Bug 1572587

Summary:	prometheus pods getting oomkilled @ 100 node scale
Product:	OpenShift Container Platform	Reporter:	Jeremy Eder <jeder>
Component:	Monitoring	Assignee:	Dan Mace <dmace>
Status:	CLOSED CURRENTRELEASE	QA Contact:	Mike Fiedler <mifiedle>
Severity:	urgent	Docs Contact:
Priority:	urgent
Version:	3.10.0	CC:	aos-bugs, dmace, fbranczy, jforrest, jmencak, mifiedle, spasquie, wsun
Target Milestone:	---
Target Release:	3.10.0
Hardware:	All
OS:	Linux
Whiteboard:	aos-scalability-310
Fixed In Version:		Doc Type:	No Doc Update
Doc Text:	undefined	Story Points:	---
Clone Of:		Environment:
Last Closed:	2018-12-20 21:12:30 UTC	Type:	Bug
Regression:	---	Mount Type:	---
Documentation:	---	CRM:
Verified Versions:		Category:	---
oVirt Team:	---	RHEL 7.3 requirements from Atomic Host:
Cloudforms Team:	---	Target Upstream Version:
Embargoed:

Comment 1 Simon Pasquier 2018-04-27 12:51:45 UTC

Depending on the actual memory limits, you may or may not affected by this but other people have reported memory leaks with Prometheus 2.2.1 [1]. There's a opened PR [2] that seems to fix the problem but it may have surfaced other issues.

Problem requirements> Please reproduce the part of the Prometheus bug report that begins with "Depending on the" and runs on through "surfaced other issues.", word for word.

Dataset content>
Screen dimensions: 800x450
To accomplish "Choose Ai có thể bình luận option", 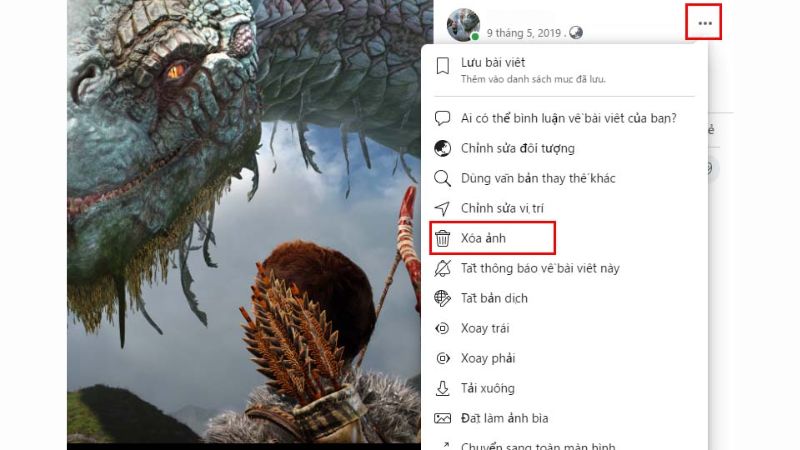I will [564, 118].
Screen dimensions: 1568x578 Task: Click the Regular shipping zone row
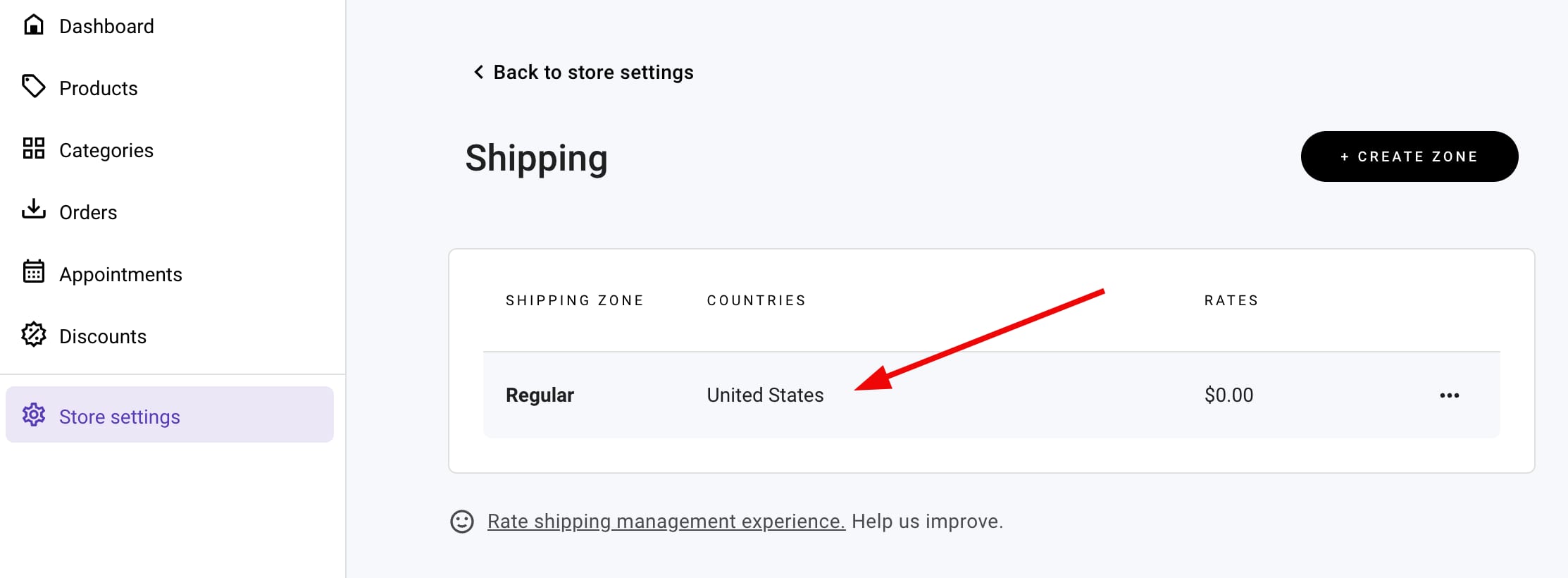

Written response>
Depending on the actual memory limits, you may or may not affected by this but other people have reported memory leaks with Prometheus 2.2.1 [1]. There's a opened PR [2] that seems to fix the problem but it may have surfaced other issues.